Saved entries

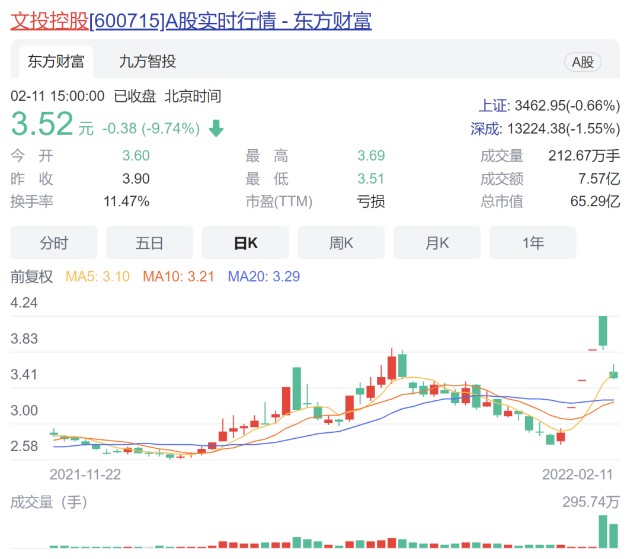Select the 周K chart view
The height and width of the screenshot is (559, 640).
pos(341,243)
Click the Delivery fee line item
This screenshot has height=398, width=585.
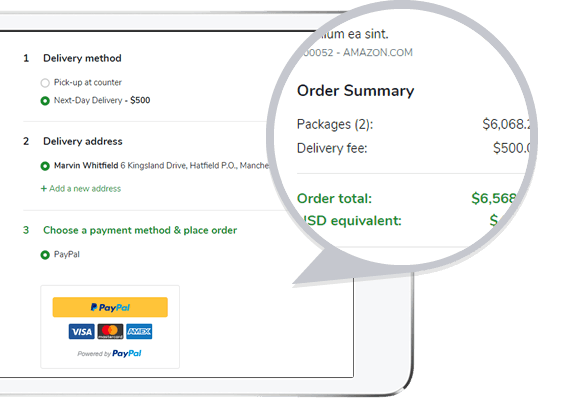pyautogui.click(x=413, y=148)
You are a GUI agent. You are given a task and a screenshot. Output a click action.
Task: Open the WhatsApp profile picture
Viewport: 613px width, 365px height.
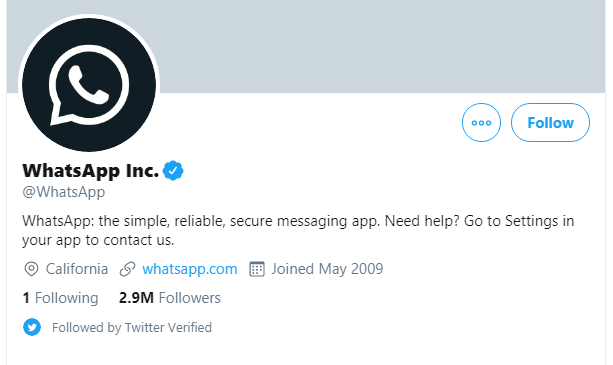pyautogui.click(x=89, y=85)
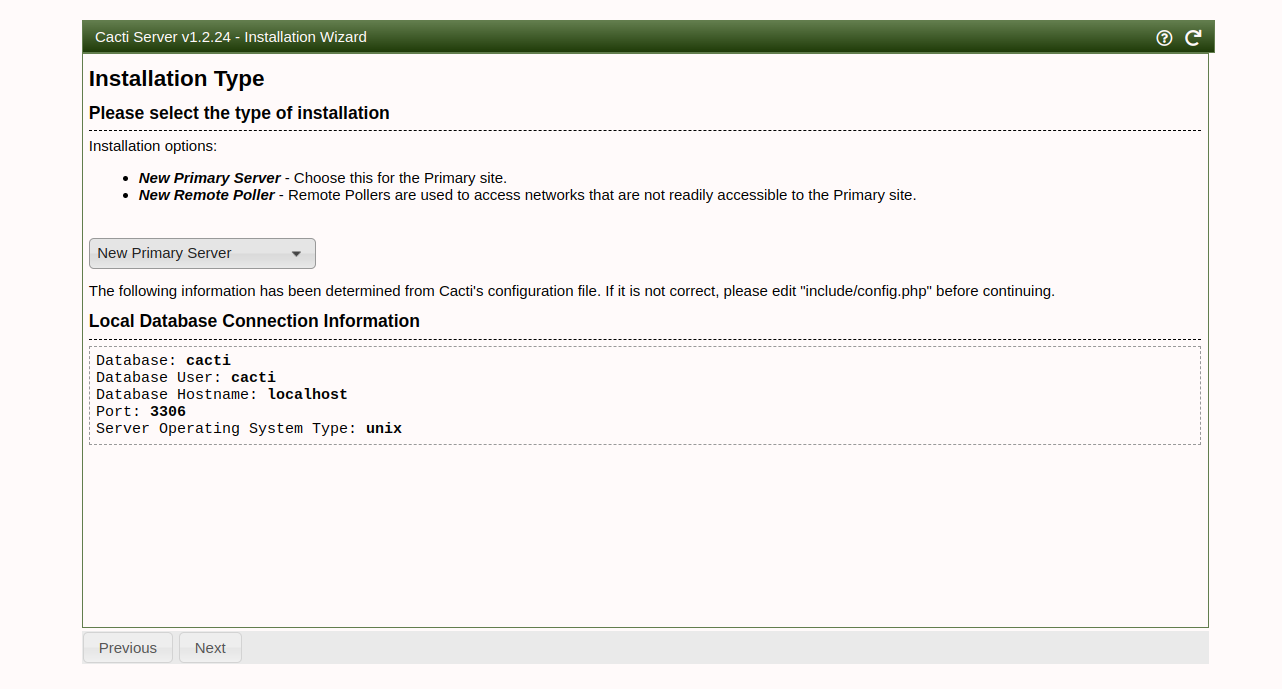Click the refresh icon in title bar
This screenshot has height=689, width=1282.
pos(1193,38)
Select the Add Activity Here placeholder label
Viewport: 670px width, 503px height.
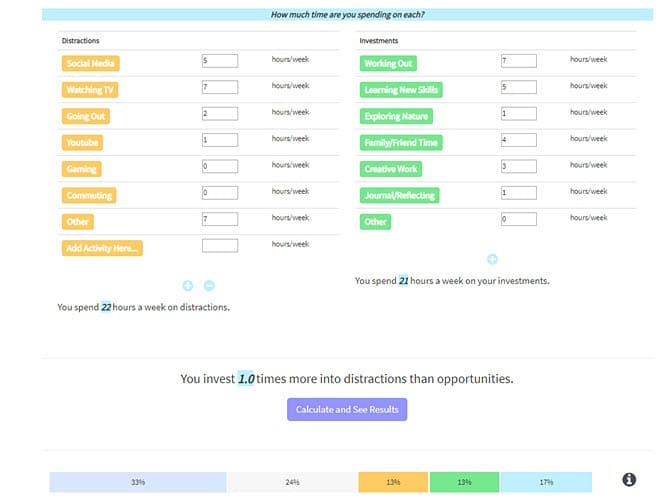[x=102, y=248]
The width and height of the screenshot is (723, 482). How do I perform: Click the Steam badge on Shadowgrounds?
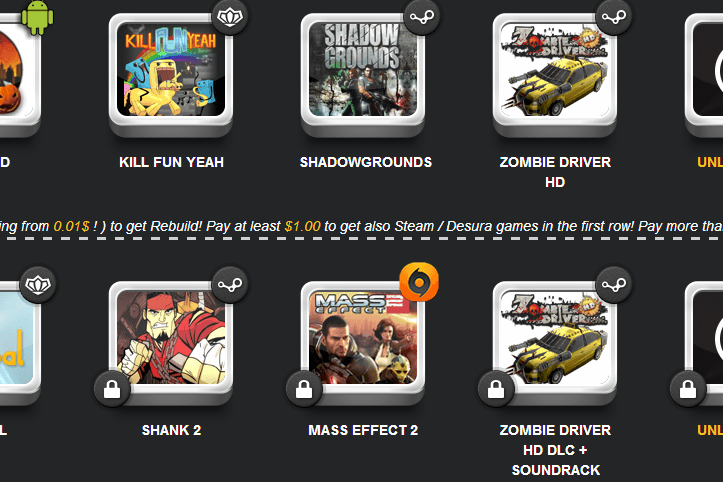pos(421,18)
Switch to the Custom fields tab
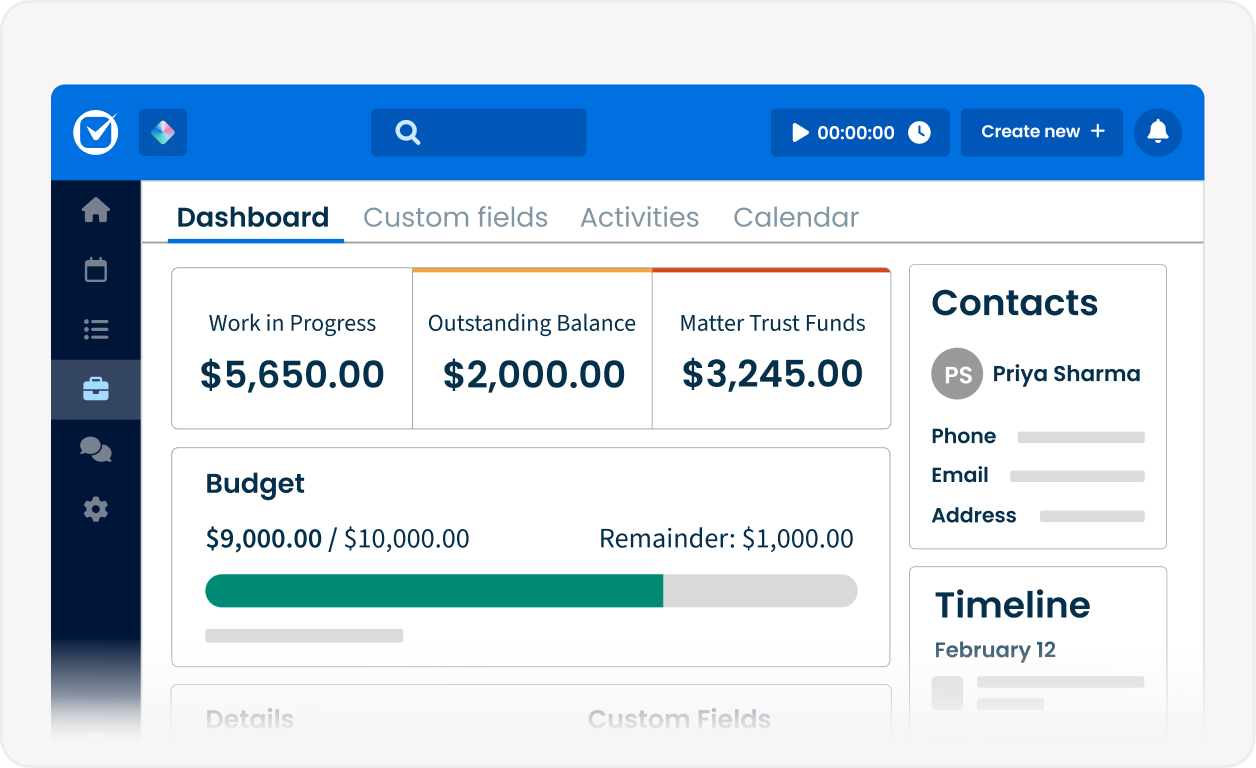 455,217
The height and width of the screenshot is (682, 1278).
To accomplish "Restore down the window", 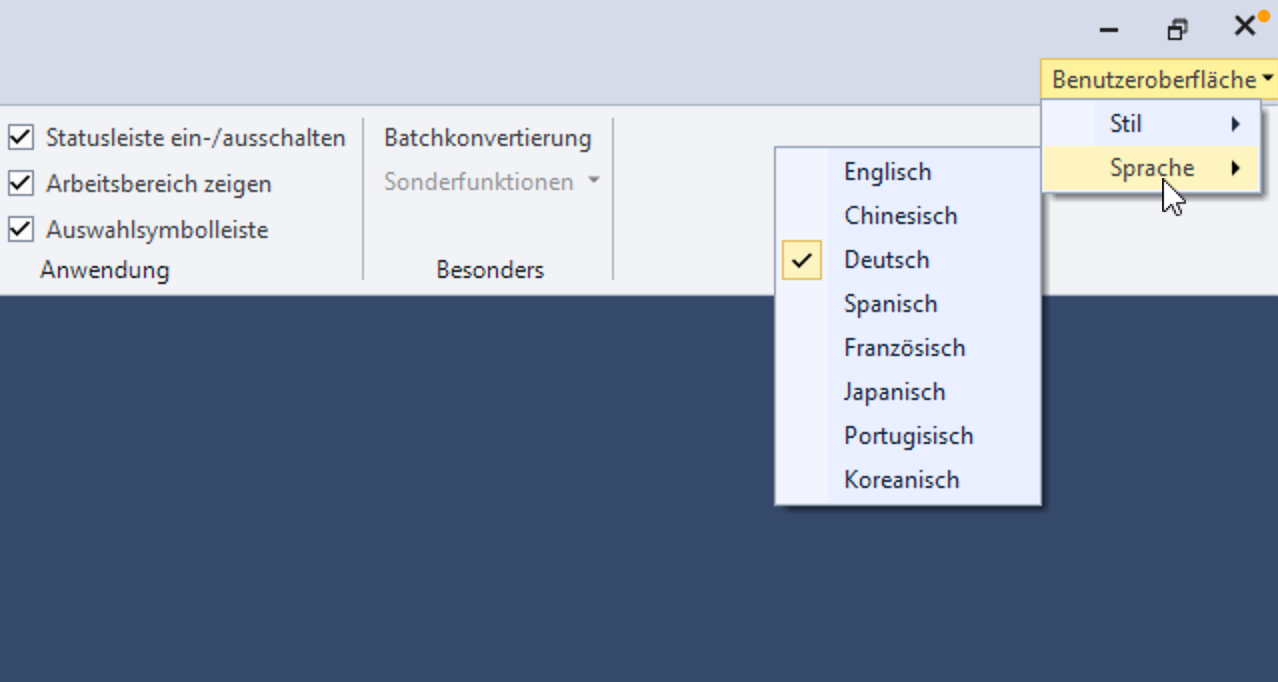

● Directions:
Print the lines from the one holding "The height and width of the screenshot is (682, 1278)." through the last line of the records, word for word, and omit the pictures.

● Response to the task:
The height and width of the screenshot is (682, 1278).
To accomplish "Restore down the window", 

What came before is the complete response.